I've just started learning Go as a very long time Rubyist. I really enjoy both languages for very different reasons. In Ruby, I can write code that really makes me happy to read. Enumerable is just wonderful. You can go a long way in Ruby without writing a single if statement. It's great. If I'm working on a solo-project, it's the language I'd choose every time. But working with inexperienced or people who "know" Ruby, but never adopted "the Ruby way" is a nightmare. Ruby code, written poorly, can be extremely brutal to follow. When the great deal of freedom Ruby offers isn't handled responsibly, a hot mess can ensue.

Go is the opposite. It's great, as you say, because it's dirt simple. It's a brutalist get-the-job-done kind of language, and I think if I were to start a company working with other engineers, I'd absolutely choose Go for that reason. It's easy to read. It's easy to reason about. And there's very little implicitness in it.

    with some being slower than others.
Do we all agree that in practice, these sort of micro-optimizations almost never matter?

It's certainly easy to think of situations where they do matter, but unless your project is FaaS (Fibonacci As A Service) probably not.

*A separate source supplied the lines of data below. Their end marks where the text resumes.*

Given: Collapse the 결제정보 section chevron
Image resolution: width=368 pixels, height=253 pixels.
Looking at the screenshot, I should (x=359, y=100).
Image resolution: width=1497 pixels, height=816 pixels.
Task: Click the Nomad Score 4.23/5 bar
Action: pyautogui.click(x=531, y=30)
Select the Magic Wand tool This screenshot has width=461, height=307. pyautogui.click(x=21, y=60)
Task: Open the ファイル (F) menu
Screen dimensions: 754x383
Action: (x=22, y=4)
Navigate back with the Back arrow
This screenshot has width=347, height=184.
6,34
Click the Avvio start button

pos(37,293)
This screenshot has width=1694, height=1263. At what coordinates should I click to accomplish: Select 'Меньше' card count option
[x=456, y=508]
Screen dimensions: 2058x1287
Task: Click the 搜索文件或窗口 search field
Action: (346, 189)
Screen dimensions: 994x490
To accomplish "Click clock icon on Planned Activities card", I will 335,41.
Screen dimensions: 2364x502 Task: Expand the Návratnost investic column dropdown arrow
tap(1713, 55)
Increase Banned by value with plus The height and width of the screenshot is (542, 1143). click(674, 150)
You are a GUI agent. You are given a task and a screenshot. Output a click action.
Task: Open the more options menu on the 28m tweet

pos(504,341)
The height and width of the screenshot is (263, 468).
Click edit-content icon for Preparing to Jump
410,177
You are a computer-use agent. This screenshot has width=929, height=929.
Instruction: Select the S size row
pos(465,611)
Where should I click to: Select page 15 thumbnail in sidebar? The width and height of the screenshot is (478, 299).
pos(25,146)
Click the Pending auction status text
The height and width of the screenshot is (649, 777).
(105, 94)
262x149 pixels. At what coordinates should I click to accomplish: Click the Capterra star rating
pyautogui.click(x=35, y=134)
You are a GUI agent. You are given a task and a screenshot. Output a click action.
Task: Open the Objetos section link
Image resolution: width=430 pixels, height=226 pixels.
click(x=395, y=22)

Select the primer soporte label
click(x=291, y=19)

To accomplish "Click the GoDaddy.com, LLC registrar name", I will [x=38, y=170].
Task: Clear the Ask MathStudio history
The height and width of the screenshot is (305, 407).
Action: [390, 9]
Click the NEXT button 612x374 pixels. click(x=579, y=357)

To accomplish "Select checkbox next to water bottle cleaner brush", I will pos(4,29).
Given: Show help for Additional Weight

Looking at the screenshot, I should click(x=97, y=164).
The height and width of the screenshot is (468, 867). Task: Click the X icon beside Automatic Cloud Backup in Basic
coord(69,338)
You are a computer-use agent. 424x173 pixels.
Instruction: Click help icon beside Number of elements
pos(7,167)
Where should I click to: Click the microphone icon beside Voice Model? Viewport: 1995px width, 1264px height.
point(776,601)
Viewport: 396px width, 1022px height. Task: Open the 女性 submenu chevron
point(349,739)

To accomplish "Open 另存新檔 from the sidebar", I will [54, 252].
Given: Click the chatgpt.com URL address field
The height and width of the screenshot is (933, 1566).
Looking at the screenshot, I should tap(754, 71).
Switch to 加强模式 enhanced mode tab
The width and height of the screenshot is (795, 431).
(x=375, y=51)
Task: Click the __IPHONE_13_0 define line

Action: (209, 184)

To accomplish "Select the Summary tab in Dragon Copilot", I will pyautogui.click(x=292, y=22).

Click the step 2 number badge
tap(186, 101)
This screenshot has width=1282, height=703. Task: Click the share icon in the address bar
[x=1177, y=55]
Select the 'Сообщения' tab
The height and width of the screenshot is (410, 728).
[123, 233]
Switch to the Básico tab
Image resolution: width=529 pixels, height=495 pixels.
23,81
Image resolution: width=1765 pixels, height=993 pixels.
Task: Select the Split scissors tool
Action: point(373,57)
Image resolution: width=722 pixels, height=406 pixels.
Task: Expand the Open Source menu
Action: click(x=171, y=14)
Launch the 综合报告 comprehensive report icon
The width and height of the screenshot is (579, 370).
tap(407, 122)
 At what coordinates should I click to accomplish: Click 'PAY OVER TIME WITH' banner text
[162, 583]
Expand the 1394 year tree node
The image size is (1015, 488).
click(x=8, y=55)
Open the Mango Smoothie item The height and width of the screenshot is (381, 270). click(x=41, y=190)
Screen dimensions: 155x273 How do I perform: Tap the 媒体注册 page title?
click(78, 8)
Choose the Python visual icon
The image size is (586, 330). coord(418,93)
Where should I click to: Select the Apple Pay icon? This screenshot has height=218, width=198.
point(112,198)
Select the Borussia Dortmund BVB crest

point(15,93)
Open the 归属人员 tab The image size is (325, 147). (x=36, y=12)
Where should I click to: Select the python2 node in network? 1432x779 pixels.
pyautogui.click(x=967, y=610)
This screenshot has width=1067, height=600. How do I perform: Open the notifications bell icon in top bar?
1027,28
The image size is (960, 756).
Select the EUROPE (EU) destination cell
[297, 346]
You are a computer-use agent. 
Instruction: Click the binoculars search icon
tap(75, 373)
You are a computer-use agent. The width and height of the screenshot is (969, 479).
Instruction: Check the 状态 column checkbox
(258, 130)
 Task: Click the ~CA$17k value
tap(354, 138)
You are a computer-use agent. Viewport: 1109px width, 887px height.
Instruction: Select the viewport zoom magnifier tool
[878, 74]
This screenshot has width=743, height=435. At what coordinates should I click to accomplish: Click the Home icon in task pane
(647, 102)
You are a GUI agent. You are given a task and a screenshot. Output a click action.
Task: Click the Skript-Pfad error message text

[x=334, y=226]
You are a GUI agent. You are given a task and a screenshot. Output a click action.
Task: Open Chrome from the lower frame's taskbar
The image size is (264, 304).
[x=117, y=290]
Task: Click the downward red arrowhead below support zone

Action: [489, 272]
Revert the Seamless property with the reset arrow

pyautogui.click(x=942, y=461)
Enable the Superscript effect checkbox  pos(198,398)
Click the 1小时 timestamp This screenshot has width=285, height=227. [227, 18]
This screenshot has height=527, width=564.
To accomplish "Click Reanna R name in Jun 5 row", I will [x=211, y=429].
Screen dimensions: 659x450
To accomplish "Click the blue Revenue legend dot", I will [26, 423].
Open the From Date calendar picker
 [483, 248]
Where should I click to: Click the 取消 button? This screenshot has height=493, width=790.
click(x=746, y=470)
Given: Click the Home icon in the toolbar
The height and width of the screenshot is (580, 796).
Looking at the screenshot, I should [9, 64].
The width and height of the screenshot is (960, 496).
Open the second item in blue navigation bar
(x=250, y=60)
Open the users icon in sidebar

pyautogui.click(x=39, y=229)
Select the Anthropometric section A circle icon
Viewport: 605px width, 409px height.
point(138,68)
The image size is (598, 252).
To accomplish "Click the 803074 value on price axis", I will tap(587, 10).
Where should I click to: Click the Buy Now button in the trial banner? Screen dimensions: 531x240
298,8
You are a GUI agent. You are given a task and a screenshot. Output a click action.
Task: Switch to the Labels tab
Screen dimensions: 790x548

I've seen that more than a few cases where people used the wrong data structure (like array, for O(N)) look ups, instead of a hash.

All the inefficiencies add up, at scale. a 3% inefficiency means you're spending ~3% more on compute. CI takes longer. Dev velocity decreases.

> +1. I love golang, because for the most part, there is only 1 way to do something.

Are you aware that you're referencing the Python mantra with that? Feel free to Google it, it's from 2004.

There should be one-- and preferably only one --obvious way to do it.

    the Python mantra with that?
Offtopic but, I switched from Ruby to Python for a new job about six months ago.

While I love Ruby, I was looking forward to some of that "one way to do things" simplicity I'd been promised by Python.

Boy... were my hopes crushed. There are a lot of possible ways to do any given thing, from iteration to package/import structures, etc.

For the most part it seems like the proliferation of options in Python is pretty sane; I can generally see why each choice was made to address existing pain points. So kudos to Python for that. But man, did they leave "one way to do it" behind a loooong time ago.

That they did, indeed.

And they honestly never really adhered to it either. It was just a knee-jerk reaction to a (I believe Haskell) presentation that said something like "we got n ways to do x", where n was in the double digits and x was something extremely uninteresting like looping over an array.

Can't really recall details though, it was old knowledge by the time I Heard about it around 2010 and a quick Google didn't help me dig it up

How are there companies with Ruby source code making enough money to hire full time Ruby devs?
Ask GitHub, Shopify and Stripe.
Presumably by streamlining development so they can quickly deliver functionality to paying customers.